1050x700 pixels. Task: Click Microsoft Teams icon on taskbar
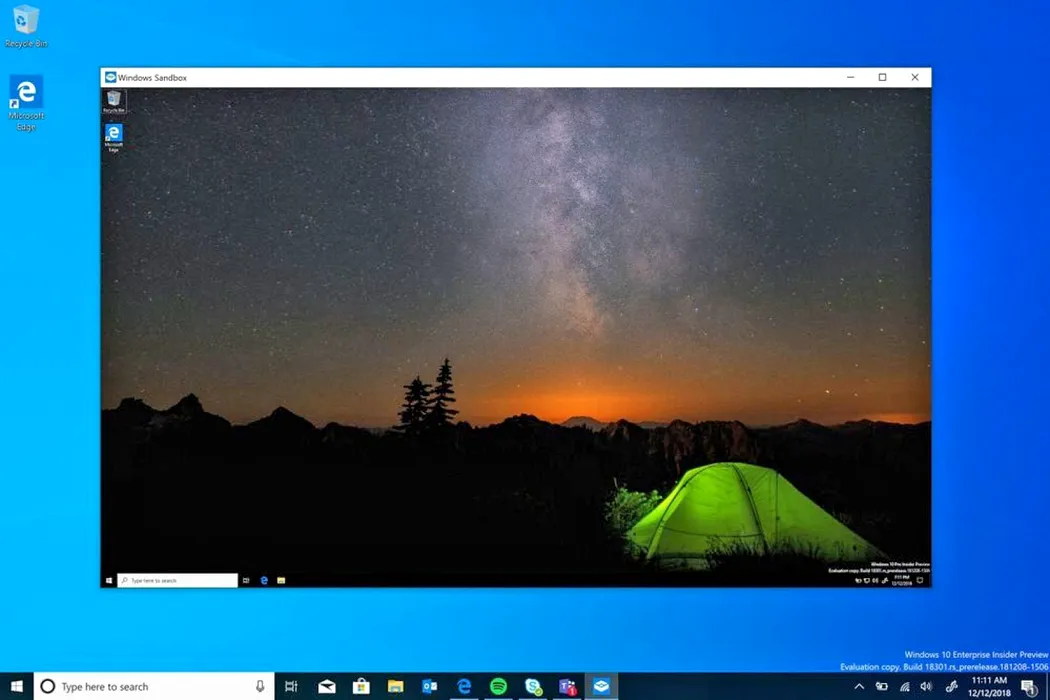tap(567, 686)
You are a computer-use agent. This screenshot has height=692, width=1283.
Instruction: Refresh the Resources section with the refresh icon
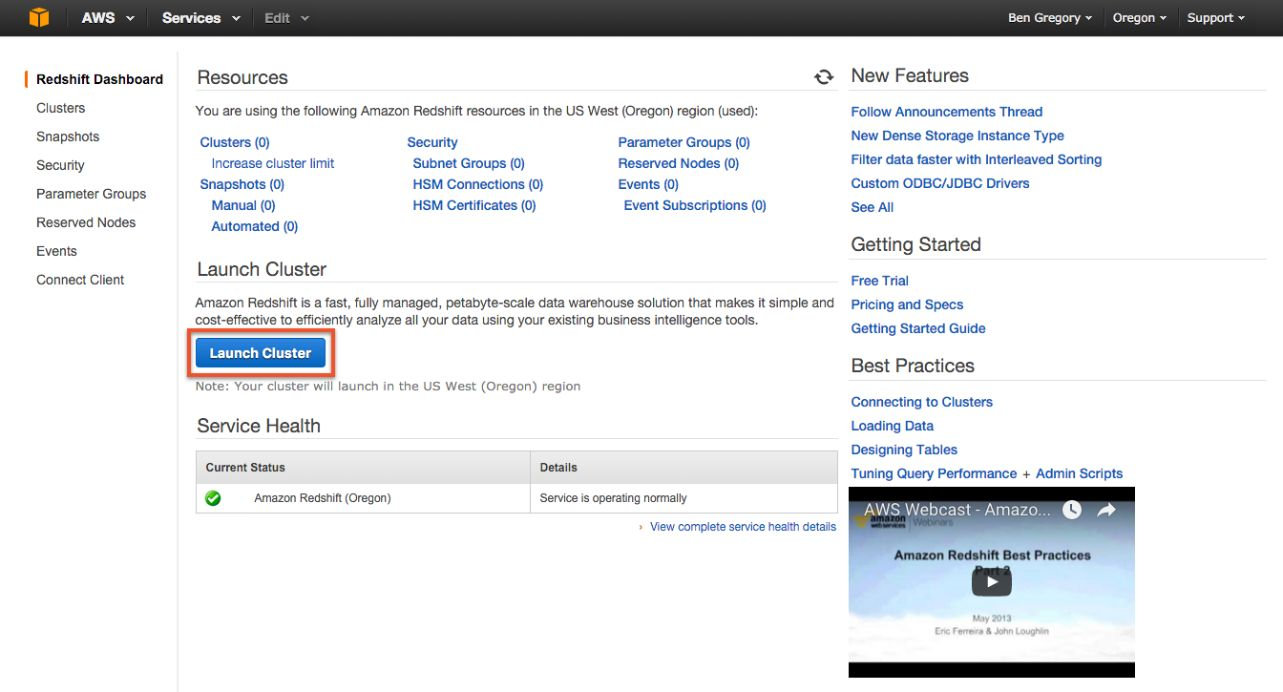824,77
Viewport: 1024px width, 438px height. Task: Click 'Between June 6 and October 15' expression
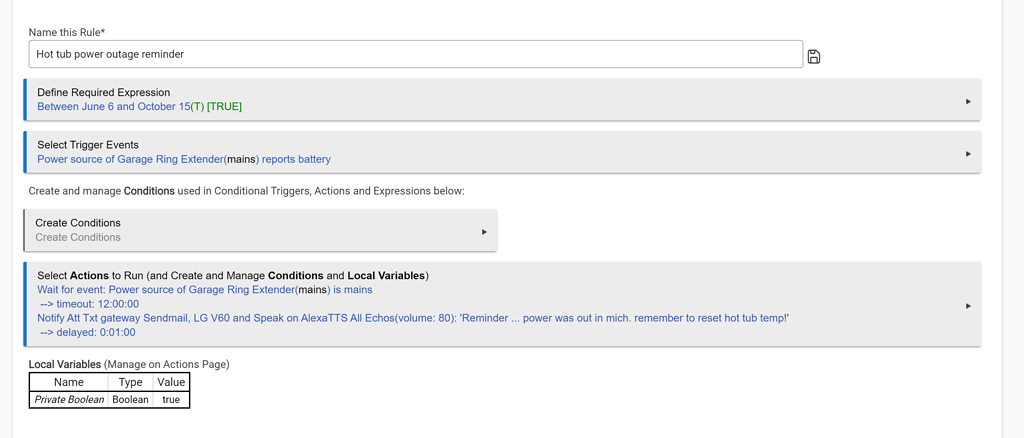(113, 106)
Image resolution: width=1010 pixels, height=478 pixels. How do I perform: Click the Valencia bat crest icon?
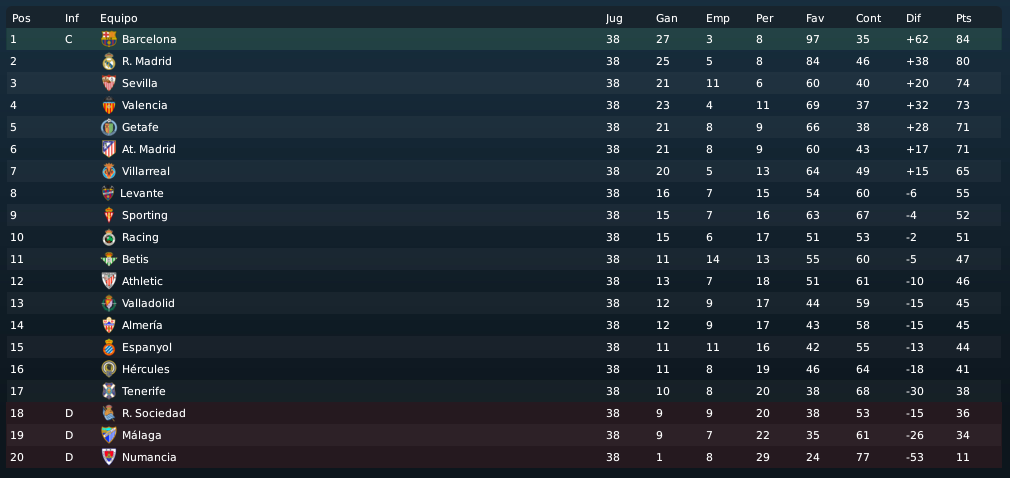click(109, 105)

...

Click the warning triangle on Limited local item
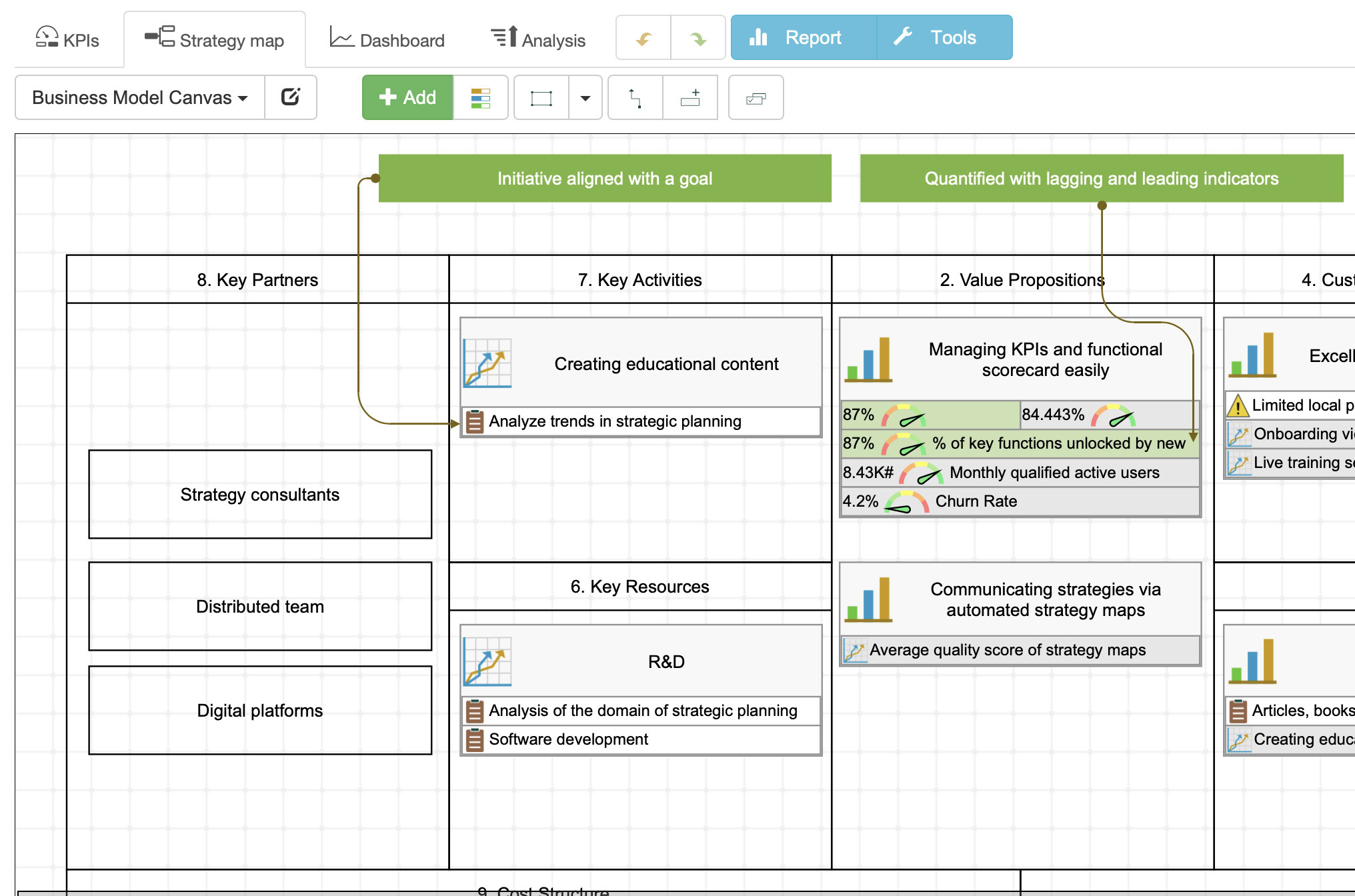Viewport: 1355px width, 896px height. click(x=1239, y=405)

_What to produce:_ Convert the items starting at the line that contains "Click the warning" and stopping after the line that contains "Viewport: 1355px width, 896px" into a numbered list, skipping blank lines and leaving out the pictures.

_The reply:_
1. Click the warning triangle on Limited local item
2. Viewport: 1355px width, 896px height. click(x=1239, y=405)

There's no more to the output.